Imatinib (Glivec) was the first medication approved for the treatment of GIST and represents a major breakthrough in the management of these tumours.9
Imatinib is an orally administered selective inhibitor of ABL tyrosine kinase, platelet-derived growth factor and c-KIT. A small minority of GISTs possess mutations of these tyrosine kinase enzymes, which render the tumour resistant or poorly responsive to imatinib. Tumour mutational status predicts response to imatinib and survival. Results from the MetaGIST study of 1640 patients showed that patients with a KIT exon 11 mutation had the longest progression-free survival, while those with KIT exon 9 mutation had the worst survival.10
Other poor prognostic factors from this study included poor performance status, high neutrophil counts, low haemoglobin level, male sex and small bowel GISTs. Imatinib is currently licensed in the UK for treatment of metastatic or locally advanced and irresectable GISTs. However, there is intense research interest in to defining its role in the neo-adjuvant and adjuvant setting.11
Other drugs with similar mechanisms of action to imatinib, such as sumatinib, are emerging as useful second-line treatment options.
Features that are associated with a poor prognosis include large tumour size, high mitotic count and the presence of metastases. GISTs should be classified into very low, low, intermediate and high risk categories to aid in treatment and follow-up strategies (). Tumour rupture (either spontaneously or at surgery) has recently been shown to increase the risk of tumour recurrence and adjuvant treatment should be considered in such cases.12 13
There has been a suggestion that tumour site and whether the tumour ruptured should be incorporated into a prognostic classification system.14
The presence of tumour rupture or a non-gastric GIST with a size greater than 2 cm would be categorised as high risk for tumour recurrence.
Table 1 NIH consensus classification criteria for defining risk of aggressive clinical course of primary gastrointestinal stromal tumours (adapted from Fletcher15)
It is difficult to quantify the risk of tumour recurrence in this particular case. The tumour size is less than 5 cm and it had a low mitotic rate consistent with low risk tumour. However, the precise tumour dimensions were difficult to measure due to haematoma formation. Because the tumour ruptured, there is a risk of seeding to the peritoneum and so we considered it to be a tumour at intermediate risk of recurrence. It is reassuring that the postoperative CT scan performed 3 months after surgery showed no evidence of tumour recurrence. The patient will continue to be followed up on a regular basis.

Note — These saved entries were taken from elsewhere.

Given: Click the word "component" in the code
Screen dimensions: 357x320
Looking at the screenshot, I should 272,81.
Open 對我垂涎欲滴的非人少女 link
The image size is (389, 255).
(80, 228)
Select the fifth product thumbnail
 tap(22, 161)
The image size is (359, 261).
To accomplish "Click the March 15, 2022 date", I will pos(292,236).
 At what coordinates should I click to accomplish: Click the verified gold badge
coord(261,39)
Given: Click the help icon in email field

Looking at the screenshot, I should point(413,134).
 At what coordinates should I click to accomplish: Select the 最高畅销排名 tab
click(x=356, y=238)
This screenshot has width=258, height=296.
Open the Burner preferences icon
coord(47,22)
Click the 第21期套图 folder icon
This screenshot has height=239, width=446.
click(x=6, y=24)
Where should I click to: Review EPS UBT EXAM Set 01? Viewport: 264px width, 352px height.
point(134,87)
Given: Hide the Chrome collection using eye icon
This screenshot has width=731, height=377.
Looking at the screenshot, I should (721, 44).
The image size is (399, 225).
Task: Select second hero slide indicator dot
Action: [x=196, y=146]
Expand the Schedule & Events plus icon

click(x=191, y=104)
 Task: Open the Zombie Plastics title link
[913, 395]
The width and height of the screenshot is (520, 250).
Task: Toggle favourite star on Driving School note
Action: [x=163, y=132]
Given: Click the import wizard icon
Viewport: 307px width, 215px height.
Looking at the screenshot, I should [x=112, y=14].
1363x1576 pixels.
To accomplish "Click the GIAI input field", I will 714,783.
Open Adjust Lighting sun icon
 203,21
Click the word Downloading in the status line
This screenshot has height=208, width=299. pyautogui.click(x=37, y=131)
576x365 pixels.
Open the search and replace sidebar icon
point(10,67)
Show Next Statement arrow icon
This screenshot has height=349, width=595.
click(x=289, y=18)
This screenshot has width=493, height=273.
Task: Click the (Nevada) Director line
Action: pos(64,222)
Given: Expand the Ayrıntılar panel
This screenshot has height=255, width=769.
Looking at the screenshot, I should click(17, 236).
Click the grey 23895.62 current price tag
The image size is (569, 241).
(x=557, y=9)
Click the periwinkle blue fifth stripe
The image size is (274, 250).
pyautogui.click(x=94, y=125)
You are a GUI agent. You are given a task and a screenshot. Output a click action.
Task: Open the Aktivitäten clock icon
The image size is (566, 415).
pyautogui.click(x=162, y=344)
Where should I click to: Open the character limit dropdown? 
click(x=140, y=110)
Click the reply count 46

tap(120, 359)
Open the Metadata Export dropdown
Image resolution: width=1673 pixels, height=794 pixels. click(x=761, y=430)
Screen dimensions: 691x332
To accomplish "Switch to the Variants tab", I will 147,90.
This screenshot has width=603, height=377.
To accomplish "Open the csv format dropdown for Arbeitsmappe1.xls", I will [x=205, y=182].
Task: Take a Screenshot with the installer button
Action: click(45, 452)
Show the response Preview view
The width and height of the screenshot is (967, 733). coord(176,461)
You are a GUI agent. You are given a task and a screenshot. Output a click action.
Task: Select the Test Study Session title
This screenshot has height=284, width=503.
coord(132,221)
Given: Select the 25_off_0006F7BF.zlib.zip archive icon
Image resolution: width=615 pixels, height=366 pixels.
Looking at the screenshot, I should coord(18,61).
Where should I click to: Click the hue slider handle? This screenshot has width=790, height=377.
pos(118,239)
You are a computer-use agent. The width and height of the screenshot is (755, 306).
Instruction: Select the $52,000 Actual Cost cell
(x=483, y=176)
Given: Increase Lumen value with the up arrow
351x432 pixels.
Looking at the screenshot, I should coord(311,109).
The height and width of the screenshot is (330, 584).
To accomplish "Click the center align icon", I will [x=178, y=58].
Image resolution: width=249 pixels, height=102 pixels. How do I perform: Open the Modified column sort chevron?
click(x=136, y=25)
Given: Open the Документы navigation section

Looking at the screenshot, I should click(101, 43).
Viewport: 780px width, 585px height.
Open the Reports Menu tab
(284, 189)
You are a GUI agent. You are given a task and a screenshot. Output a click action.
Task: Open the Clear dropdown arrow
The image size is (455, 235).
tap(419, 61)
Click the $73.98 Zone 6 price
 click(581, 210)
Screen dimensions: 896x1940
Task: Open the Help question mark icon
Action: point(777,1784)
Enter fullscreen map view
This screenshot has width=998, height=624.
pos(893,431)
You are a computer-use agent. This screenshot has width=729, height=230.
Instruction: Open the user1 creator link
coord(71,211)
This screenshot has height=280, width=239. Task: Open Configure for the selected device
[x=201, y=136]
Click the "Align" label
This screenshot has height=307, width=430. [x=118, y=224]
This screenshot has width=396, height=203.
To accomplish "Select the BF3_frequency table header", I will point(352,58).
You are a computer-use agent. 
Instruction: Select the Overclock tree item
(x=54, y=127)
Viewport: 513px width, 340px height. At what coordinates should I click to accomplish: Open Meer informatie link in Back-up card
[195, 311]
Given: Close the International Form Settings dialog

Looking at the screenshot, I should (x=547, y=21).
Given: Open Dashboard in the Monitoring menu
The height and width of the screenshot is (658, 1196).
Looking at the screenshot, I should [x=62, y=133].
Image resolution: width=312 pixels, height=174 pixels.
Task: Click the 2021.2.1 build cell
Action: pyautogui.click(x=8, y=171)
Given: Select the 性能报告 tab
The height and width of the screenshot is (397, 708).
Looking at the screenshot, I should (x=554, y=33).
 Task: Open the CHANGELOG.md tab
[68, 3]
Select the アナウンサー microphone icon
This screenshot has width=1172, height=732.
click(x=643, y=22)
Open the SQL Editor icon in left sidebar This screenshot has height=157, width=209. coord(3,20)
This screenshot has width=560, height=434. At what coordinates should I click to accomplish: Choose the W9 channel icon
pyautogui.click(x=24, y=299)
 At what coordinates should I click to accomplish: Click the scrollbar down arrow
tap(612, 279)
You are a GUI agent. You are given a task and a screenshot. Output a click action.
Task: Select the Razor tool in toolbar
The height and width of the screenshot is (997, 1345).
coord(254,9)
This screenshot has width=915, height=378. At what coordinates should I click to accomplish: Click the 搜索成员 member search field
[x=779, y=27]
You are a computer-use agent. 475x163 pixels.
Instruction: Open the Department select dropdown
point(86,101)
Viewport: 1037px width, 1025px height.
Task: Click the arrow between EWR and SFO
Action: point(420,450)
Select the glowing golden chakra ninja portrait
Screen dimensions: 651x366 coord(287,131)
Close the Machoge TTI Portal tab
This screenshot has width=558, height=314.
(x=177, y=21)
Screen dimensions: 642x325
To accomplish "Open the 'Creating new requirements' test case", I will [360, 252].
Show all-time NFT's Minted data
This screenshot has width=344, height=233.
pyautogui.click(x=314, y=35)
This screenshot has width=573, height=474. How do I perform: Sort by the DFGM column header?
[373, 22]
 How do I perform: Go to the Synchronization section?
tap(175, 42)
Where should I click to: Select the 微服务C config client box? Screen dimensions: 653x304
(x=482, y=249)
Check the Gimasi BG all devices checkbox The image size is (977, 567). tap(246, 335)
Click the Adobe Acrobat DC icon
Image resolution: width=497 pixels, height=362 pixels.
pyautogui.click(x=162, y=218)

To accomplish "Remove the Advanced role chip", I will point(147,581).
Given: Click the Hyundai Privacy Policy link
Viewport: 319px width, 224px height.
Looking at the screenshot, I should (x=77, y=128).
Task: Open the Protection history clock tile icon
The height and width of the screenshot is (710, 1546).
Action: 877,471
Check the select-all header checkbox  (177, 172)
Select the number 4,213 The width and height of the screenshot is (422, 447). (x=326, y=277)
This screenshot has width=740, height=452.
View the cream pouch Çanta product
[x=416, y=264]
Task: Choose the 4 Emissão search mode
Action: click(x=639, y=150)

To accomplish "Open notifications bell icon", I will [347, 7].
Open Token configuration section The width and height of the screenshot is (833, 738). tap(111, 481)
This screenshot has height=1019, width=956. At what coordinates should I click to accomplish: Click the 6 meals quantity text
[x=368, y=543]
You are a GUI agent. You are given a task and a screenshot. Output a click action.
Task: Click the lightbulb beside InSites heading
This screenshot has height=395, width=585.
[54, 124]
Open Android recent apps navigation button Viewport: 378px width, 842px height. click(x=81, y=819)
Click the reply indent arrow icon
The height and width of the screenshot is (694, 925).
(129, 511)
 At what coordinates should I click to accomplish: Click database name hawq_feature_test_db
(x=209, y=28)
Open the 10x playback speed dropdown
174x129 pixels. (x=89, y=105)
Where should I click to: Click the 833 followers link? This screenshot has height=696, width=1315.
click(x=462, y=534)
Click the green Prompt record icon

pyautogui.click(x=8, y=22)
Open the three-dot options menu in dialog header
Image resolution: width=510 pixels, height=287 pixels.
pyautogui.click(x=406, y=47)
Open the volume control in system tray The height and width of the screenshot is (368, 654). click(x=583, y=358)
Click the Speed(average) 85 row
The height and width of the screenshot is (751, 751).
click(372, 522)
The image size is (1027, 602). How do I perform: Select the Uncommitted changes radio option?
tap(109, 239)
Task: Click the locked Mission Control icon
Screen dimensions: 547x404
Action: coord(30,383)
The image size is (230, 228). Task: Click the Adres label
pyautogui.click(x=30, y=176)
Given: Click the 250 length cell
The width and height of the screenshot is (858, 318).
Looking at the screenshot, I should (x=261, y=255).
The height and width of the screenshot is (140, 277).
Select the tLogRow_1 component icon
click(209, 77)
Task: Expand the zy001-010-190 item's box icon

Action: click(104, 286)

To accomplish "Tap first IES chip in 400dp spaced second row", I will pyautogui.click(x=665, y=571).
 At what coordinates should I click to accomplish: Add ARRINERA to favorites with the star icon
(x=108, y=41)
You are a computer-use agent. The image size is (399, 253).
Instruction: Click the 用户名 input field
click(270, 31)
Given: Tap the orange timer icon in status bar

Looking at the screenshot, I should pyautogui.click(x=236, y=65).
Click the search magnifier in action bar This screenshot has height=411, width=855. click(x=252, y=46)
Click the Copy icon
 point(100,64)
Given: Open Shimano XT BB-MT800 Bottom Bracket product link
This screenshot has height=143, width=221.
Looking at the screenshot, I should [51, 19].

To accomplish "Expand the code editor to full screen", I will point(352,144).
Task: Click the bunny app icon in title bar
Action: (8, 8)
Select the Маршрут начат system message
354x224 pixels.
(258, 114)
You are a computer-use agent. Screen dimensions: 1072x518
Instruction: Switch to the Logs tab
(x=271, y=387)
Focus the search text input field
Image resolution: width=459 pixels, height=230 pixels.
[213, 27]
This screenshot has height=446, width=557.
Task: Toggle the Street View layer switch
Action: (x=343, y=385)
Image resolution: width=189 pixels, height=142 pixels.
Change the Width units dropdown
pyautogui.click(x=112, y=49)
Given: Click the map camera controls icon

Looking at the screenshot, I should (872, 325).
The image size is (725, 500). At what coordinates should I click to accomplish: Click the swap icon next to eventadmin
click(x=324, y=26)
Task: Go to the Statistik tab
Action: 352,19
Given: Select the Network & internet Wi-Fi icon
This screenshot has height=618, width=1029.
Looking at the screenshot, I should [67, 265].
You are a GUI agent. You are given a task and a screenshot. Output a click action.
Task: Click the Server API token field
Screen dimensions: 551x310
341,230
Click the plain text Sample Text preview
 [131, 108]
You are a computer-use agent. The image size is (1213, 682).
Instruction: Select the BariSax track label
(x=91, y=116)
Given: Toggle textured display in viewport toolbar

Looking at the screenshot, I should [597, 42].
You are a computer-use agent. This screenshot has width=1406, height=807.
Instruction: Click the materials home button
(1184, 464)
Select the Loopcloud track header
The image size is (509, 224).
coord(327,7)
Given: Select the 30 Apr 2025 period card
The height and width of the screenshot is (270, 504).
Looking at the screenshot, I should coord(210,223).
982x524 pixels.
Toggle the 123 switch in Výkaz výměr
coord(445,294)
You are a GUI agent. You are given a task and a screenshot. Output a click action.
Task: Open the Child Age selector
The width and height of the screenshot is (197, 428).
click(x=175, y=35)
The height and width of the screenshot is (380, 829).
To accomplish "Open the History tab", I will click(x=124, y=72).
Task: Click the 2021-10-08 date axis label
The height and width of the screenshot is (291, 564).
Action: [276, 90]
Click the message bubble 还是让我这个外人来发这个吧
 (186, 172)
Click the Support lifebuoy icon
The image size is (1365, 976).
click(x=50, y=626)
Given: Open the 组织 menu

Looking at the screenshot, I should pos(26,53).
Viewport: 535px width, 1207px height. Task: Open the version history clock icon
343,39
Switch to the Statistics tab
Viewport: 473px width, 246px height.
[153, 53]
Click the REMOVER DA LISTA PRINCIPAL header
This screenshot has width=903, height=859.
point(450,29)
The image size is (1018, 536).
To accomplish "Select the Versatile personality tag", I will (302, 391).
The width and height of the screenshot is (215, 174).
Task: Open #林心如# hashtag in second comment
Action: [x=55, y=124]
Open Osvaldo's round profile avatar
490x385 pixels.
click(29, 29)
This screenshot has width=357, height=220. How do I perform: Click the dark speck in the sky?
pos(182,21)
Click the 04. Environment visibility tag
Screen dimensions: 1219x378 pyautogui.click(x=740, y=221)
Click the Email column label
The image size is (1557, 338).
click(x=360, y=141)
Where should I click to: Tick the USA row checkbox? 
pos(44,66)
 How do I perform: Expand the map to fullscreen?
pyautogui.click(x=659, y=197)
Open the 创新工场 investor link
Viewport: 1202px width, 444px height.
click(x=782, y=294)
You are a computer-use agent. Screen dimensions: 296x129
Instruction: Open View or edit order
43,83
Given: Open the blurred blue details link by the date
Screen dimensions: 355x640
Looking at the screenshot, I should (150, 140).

In summary, GISTs are rare gastrointestinal tumours that usually present in adult life. They most commonly present with upper gastrointestinal bleeding and some are found incidentally; rarely they can present with acute bleeding into the abdominal cavity and should be considered in the differential diagnosis of spontaneous intra-abdominal bleeding. The primary and only curative treatment is complete surgical excision. However, these tumours carry a risk of recurrence and metastases and they should be classified into very low, low, intermediate or high risk categories to determine intensity of follow-up and the place for additional treatment. Primary or adjuvant treatment with imatinib, a tyrosine kinase inhibitor, is a valuable treatment option in certain patient groups.
- GISTs are rare causes of intra-abdominal bleeding and may present with surgical abdominal signs.
- The prognosis of GISTs is based on a classification by tumour size and number of mitoses present.
- GIST rupture may indicate an increased risk of disease recurrence and adjuvant treatment with the tyrosine kinase inhibitor, imatinib (Glivec), should be considered.